Head Lice Frequently Asked Questions
Created on 
December 16, 2021
Updated on 
June 14, 2023

If you’re reading this, you’re probably dealing with head lice. You’re not alone: head lice are one of the most common childhood diseases in the US. Humans have been picking these tiny insects off each other for millennia; it’s only a few decades we've had pesticides to treat them.

Unfortunately, head lice have evolved to be immune to common chemicals. This makes treatment harder, which means head lice spread more. Your school probably dropped their no nit policy when too many kids were missing too much school.

Educating yourself can be valuable in avoiding or getting rid of an infestation. But treating lice is challenging and unpleasant, and there is no shame in outsourcing treatment to a lice removal service.

What Are Lice?

Head lice are male and female parasites that live on the head of the infested human host. Their scientific name is Pediculus humanus capitis, and an infection is technically called "pediculosis". You might also hear the Hawaiian term "ukus". Transmission of a lice infestation is usually spread directly from person-to-person. Adult head lice don't jump or fly, and it's rare to catch an infection from other items like pillows or towels. Lice bite the skin to feed on human blood. The allergic reaction to these bug bites causes itching and excessive scratching, the most common symptoms of head lice.

What Are the 3 Types of Lice?

    There are 3 different types of lice that infest humans and feed on human blood.
  • The common head louse affects only human head hair, and mainly children;
  • Pubic lice (a.k.a. "crabs") infest human body hair, and mainly adults. Aside from pubic hair, they can also live in eyebrows, eyelashes, chest hair, facial hair, and sometimes coarser head hair. If there are live lice anywhere other than head hair, they're probably pubic lice, even if they're on the head too;
  • can bite any body part, but you're more likely to find them in clothing, bed clothes, or upholstered furniture where they reproduce.
These are 3 totally different issues, and one will never become another.

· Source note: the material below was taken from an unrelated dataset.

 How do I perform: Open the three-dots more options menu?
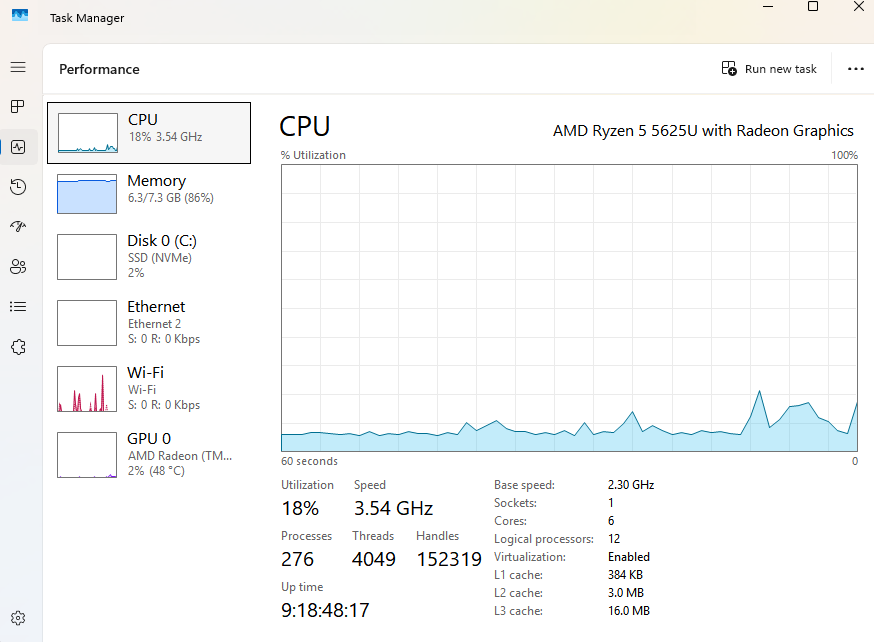855,69
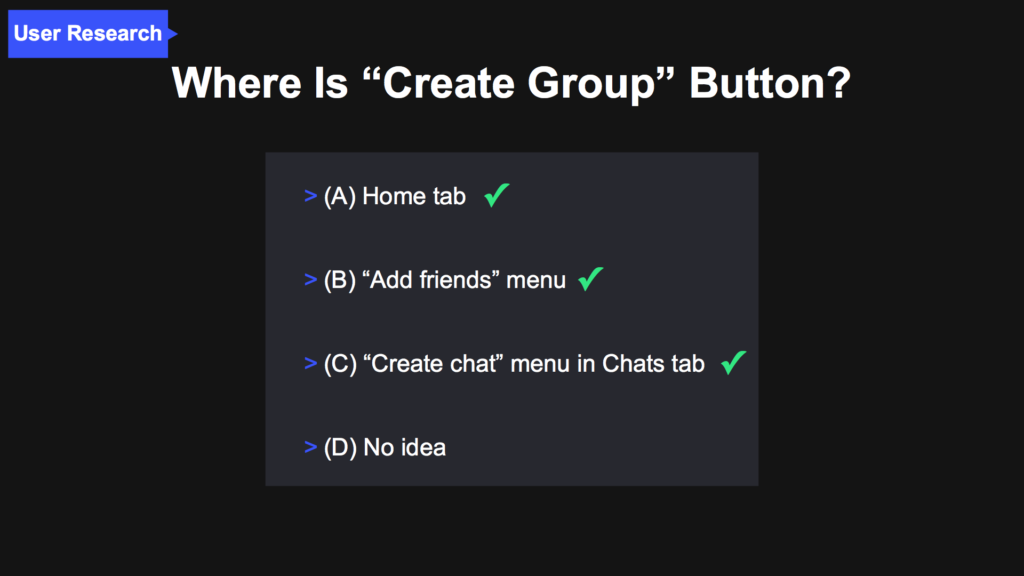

Where Do Lice Originate From?

There are many unique species of lice, and each type of louse has evolved an affinity for a particular type of furry or feathered animals. But where do lice come from that affect humans? The types of lice that infest humans likely evolved from primate lice millions of years ago, much like viruses and bacteria can mutate and jump from infected animals to humans living in close proximity. Head lice and body lice are both subspecies of Pediculus humanus. The two subspecies split off from each other tens of thousands of years ago, when humans started wearing clothing.

head lice

What Is Lice Life Cycle?

The louse lifespan is about 30 days, during which each adult female louse can lay eggs at a rate of up to 10 per day. The baby lice that hatch from the eggs 7-10 days later are called nymphs. Each nymph will molt 3 times over the next week, as they become adult lice. Head lice live their entire lifecycle on the human scalp. Empty nits will remain attached to the hair with nit glue until deliberate manual removal is done.

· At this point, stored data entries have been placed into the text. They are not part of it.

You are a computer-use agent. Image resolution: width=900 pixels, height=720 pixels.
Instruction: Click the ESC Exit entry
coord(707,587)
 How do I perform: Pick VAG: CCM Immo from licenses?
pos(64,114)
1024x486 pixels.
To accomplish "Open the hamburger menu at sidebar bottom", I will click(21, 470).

Read more in “How Do Lice Reproduce?”.

Are Head Lice More Active at Night?

The only defense head lice have is hiding. To do this, they avoid light exposure, and are mainly active in the dark. Parents inspecting household members usually part the hair and use a bright light and magnifying glass, but by the time the light hits the scalp, the lice have scattered.

What Does Lice Look Like?

It's essential to know what head lice look like, how to tell the difference between head lice and head lice eggs (nits), and how nits look different from other artifacts that occur on the head. You'll see head lice eggs on your child before you see actual head lice. A head louse egg shell is clear and poppy seed-sized, with brownish nits developing inside the eggs. Head lice are grayish white tiny insects with six legs, about as big as a sesame seed.

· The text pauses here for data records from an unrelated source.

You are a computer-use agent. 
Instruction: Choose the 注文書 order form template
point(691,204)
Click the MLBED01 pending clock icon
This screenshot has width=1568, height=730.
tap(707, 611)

Read more in “What Do Lice Look Like Up Close And How To Identify Them”.

head lice faq

What Can Be Mistaken for Lice?

Dandruff, hair products, and debris are often mistaken for head lice and nits (eggs). Less commonly, itching and redness may be due to skin health conditions like psoriasis, eczema, or allergies. Ironically, some products people apply to their hair to treat head lice can cause strange scalp reactions that mimic lice, like DEC plugs and hair casts (a.k.a. pseudonits). Bugs that look like lice but aren’t include bed bugs, scabies, and fleas. Because they're tiny, head checks with a magnifying glass might help you detect the presence of nits, but using nit combs will reveal nits and head lice earlier then the naked eye.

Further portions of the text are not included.